**DIRECTIONS:**
• a. In the discussion about points in the Rocket language course, what daily points goal does the writer who studies French set?
• b. Please continue the discussion about points in the Rocket language course from the point where it stops.
SELECTED EXTRACT start
It does, thank you! Although it is some getting used to. Coming from DuoLingo I am used to getting points when I get stuff right :)





Kevin, you raise some interesting points, and these are just my thoughts. I gather from what you've said that we are very like-minded in our approach, just like most other serious Rocket learners.


I'm in agreement with the way that Rocket has always portrayed the purpose of the points. That is, as a rough measure of time spent using the course, and has very little to do with how much you're actually learning. I spend an average of 6 hrs/day studying French, and have a daily goal of 1000 pts. When I only have a couple hundred points, I am very motivated to get some learning done, and when I have 1300 points, I am very motivated to drink a beer. So, it works for me, although it's not a very accurate gauge of the time I actually spend studying French. Some lessons are straightforward so one can fly through the exercises. Others are very dense, requiring significant effort to grasp, often involving considerable time reading elsewhere on the internet, and so the time spent “earning points” is relatively small. In those cases, I could easily spend 8 hrs studying French in earnest and only end up with 700 pts for the day. It is not unheard for me to spend 3 long days on a single lesson. One of the best things about the points for me is that they keep me from spending inordinate amounts of time studying outside the lesson, rather than working my way through the exercises, which are very effective in their various approaches to the material.
SELECTED EXTRACT end
DATA SHOWN start
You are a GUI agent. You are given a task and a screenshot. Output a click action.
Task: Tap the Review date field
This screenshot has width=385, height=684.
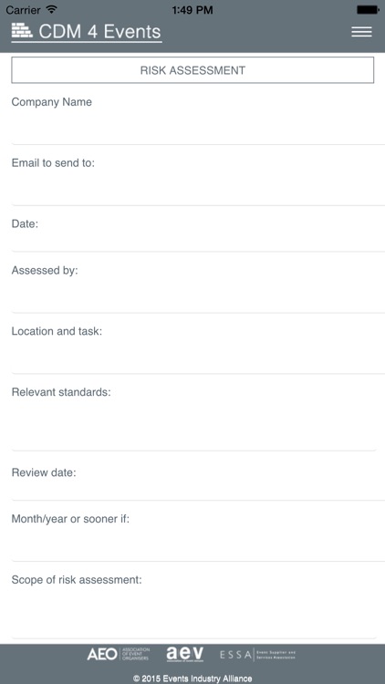198,491
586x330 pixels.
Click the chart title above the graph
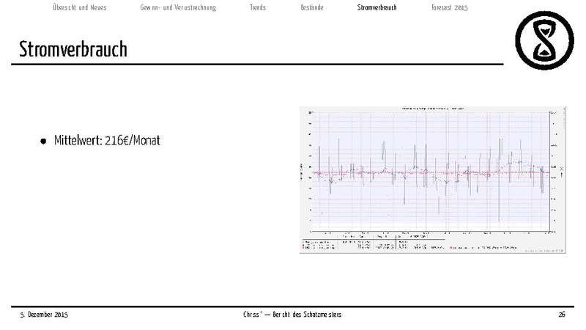[x=432, y=108]
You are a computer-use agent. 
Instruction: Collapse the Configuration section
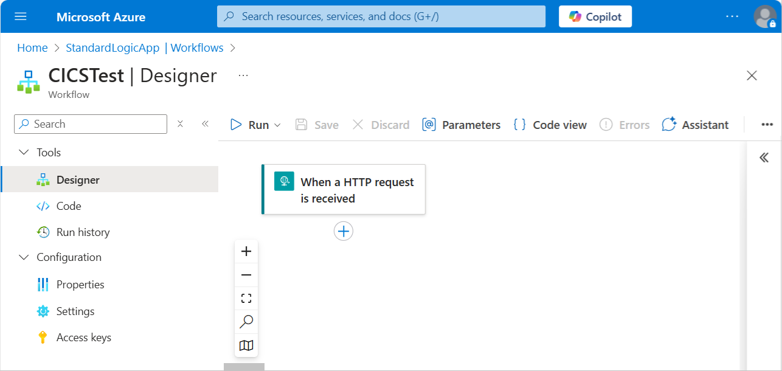(24, 257)
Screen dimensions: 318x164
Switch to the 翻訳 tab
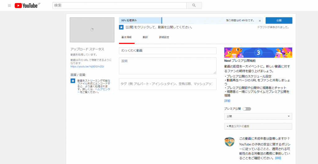click(x=145, y=37)
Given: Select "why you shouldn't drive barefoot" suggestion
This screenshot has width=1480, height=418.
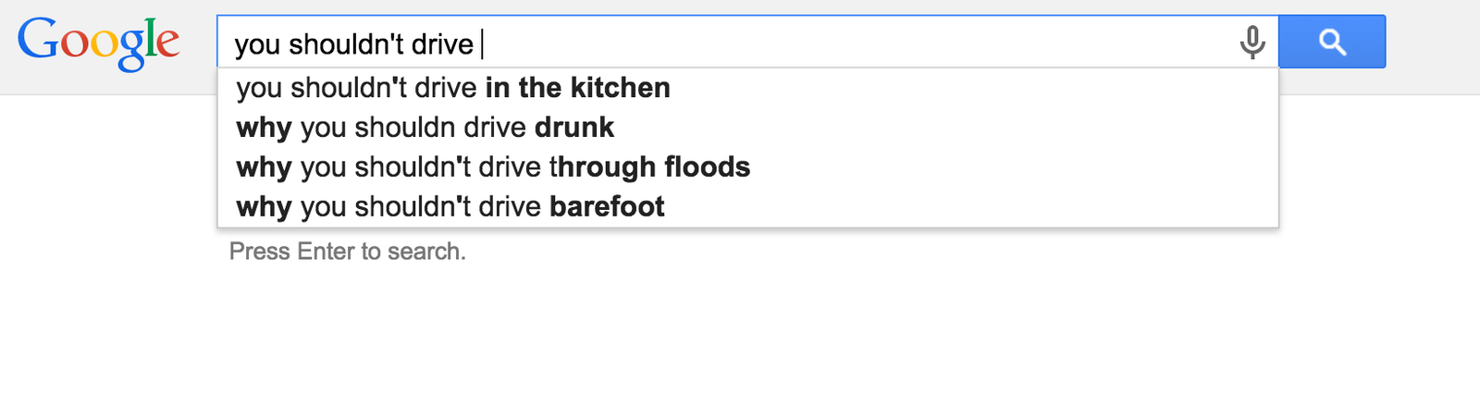Looking at the screenshot, I should pyautogui.click(x=450, y=207).
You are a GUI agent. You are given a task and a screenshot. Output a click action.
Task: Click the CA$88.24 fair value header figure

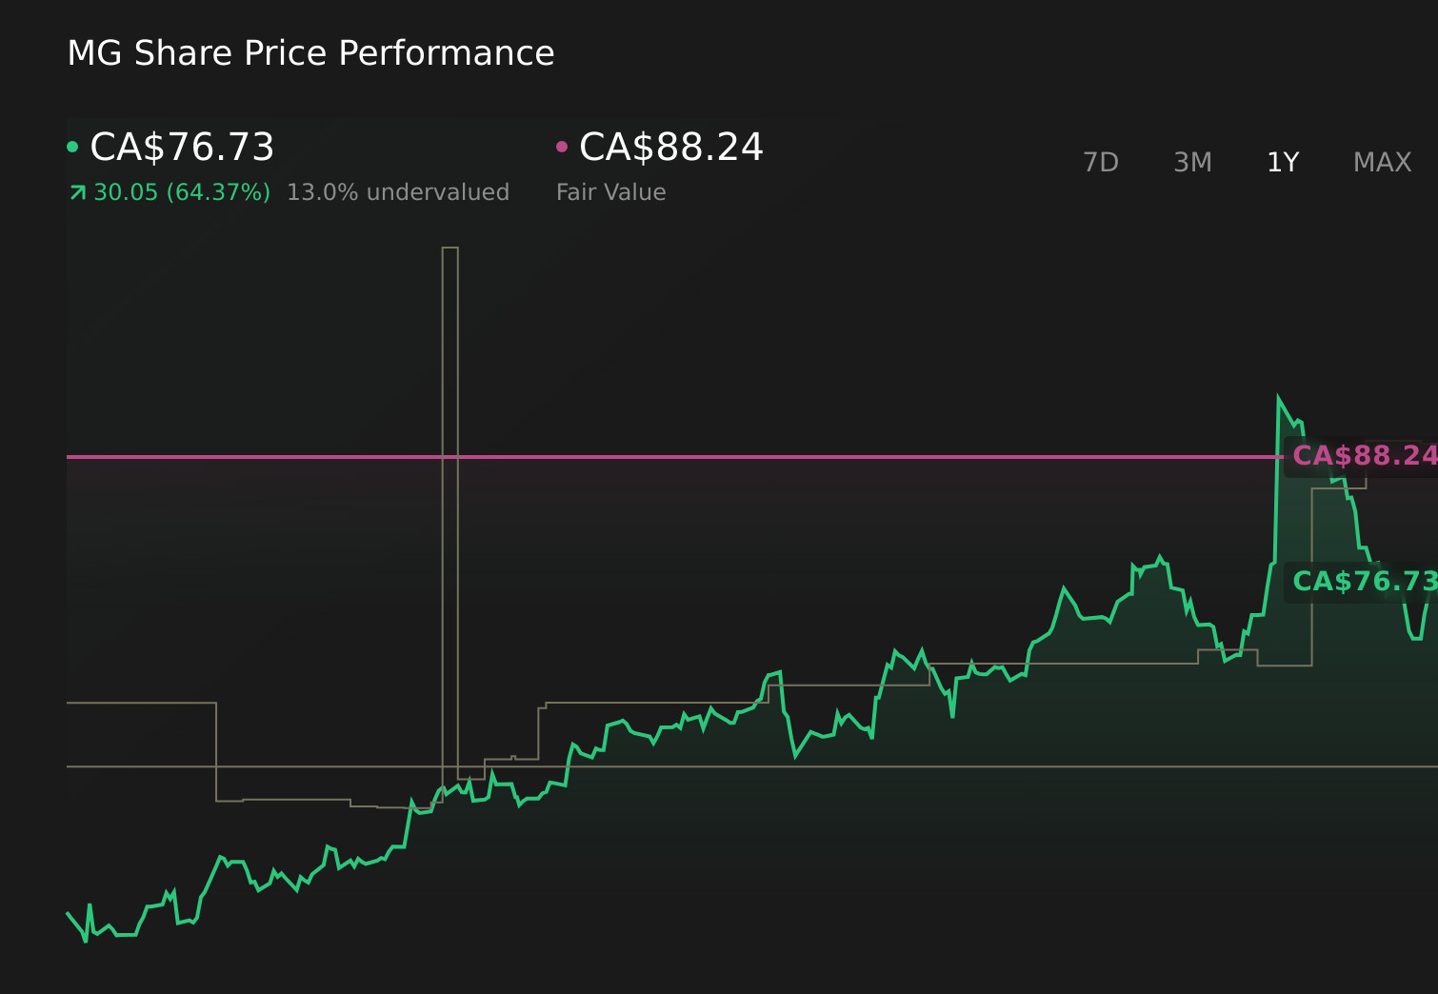pyautogui.click(x=671, y=148)
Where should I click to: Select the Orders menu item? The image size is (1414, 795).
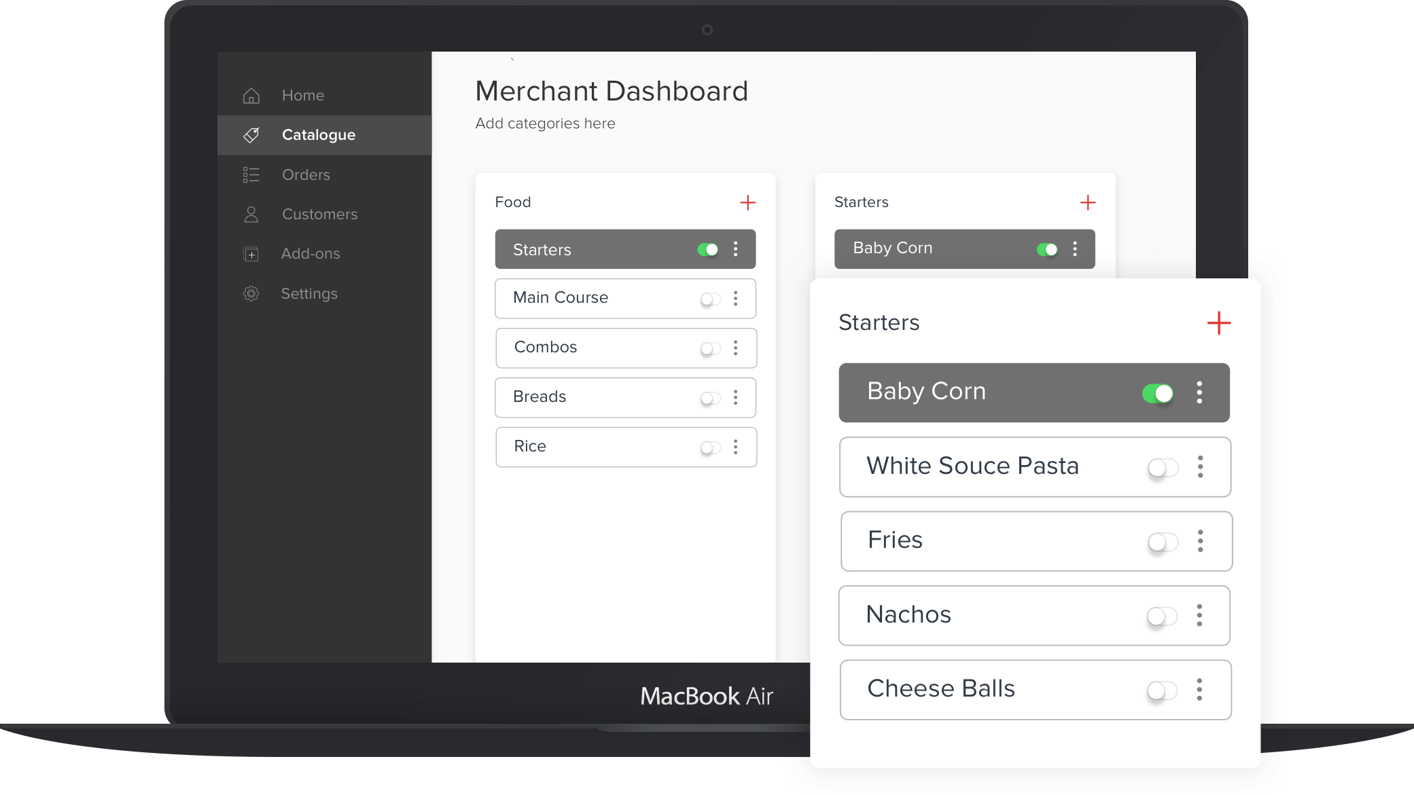click(305, 174)
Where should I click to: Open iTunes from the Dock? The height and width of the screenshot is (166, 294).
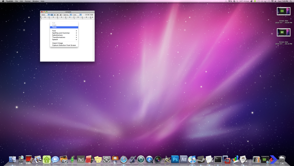point(192,159)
DATA SHOWN end
**THE RESULTS:**
• a. 1000 points a day.

• b.
As for equating points with successful completion, except for Write It, I can't imagine how that would even be possible. I think the voice recorder is a very valuable tool in spite of its flaws, but just the ease with which it will generate false positives (i.e., 100's for crap pronunciation and missing words) is enough to disqualify it as an accurate gauge of rightness/wrongness.


I also consider the points to be very lopsided in how they're earned, but again, this really can't be helped. Maybe I'm the only person that can spend 90 min going through 50 Flashcards, considering the time I spend trying to come up with ways to not forget that one again, but I still only get 50 pts. So what? On the other hand, I can get 3 pts just for imitating the tutor audio in Hear It Say It. Again, so what? If I'm unable to discern exactly what's being said and exactly what it means, it's going to get marked hard, and I'm going to have to do it again on the next iteration through the exercises. Although, in the case of long sentences, Know It is the most challenging, in general, Write It is, by far, the most demanding of the exercises, but you get one point. Again, who cares? Man, if the first thing that pops into your head when you see English is the correct spelling in French, you know you some French! I almost always need 3 iterations through the exercises in order to be able to do all 4 sets to my own critical satisfaction, and that takes hours!


Finally, I find the leaderboard to be a source of entertainment, and it's very easy to tell who's on my wavelength. I check it regularly, and enjoy thinking, Wow, she's on fire today!, or, Oh, no, she's not on the leaderboard, I hope she doesn't miss today and break her streak, or, I'll be impressed if he can keep that up. Hopefully everyone is learning as much as they're “earning”!


Now, back to work!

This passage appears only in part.